*** Opening of INPUT DATA ***

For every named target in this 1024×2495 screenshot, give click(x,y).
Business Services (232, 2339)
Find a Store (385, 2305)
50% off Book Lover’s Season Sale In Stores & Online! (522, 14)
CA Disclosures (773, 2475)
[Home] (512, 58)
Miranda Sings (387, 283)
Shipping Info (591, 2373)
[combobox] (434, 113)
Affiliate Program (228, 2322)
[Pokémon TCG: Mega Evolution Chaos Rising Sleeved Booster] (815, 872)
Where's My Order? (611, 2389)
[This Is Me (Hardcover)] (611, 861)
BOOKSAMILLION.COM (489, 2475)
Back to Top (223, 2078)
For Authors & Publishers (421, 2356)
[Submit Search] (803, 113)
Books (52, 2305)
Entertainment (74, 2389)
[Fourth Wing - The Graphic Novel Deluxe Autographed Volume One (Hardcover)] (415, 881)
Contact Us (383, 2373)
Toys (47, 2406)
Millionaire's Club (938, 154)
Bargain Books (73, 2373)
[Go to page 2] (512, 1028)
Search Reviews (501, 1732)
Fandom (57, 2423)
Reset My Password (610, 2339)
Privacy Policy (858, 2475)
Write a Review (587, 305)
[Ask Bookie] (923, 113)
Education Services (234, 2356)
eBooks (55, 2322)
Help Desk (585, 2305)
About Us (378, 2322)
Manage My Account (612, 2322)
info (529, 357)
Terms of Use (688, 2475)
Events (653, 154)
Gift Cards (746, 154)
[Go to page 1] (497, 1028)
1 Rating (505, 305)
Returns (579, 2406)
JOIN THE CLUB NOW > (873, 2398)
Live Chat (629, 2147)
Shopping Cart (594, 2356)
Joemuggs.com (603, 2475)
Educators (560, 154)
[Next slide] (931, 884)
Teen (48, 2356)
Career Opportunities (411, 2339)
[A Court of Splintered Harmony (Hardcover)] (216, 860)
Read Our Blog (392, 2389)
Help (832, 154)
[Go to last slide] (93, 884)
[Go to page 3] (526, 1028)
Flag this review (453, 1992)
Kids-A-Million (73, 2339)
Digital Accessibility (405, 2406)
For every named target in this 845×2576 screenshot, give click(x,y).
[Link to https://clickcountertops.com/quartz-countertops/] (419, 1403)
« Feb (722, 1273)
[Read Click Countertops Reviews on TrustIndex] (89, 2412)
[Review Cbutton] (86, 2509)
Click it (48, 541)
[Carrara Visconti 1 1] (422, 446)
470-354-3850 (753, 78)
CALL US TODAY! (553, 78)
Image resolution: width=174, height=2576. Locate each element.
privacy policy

*** Close of INPUT DATA ***

In the entries above, find lines with "every" and copy each.

For every named target in this 1024×2495 screenshot, give click(x,y).
For every named target in this 845×2576 screenshot, give click(x,y).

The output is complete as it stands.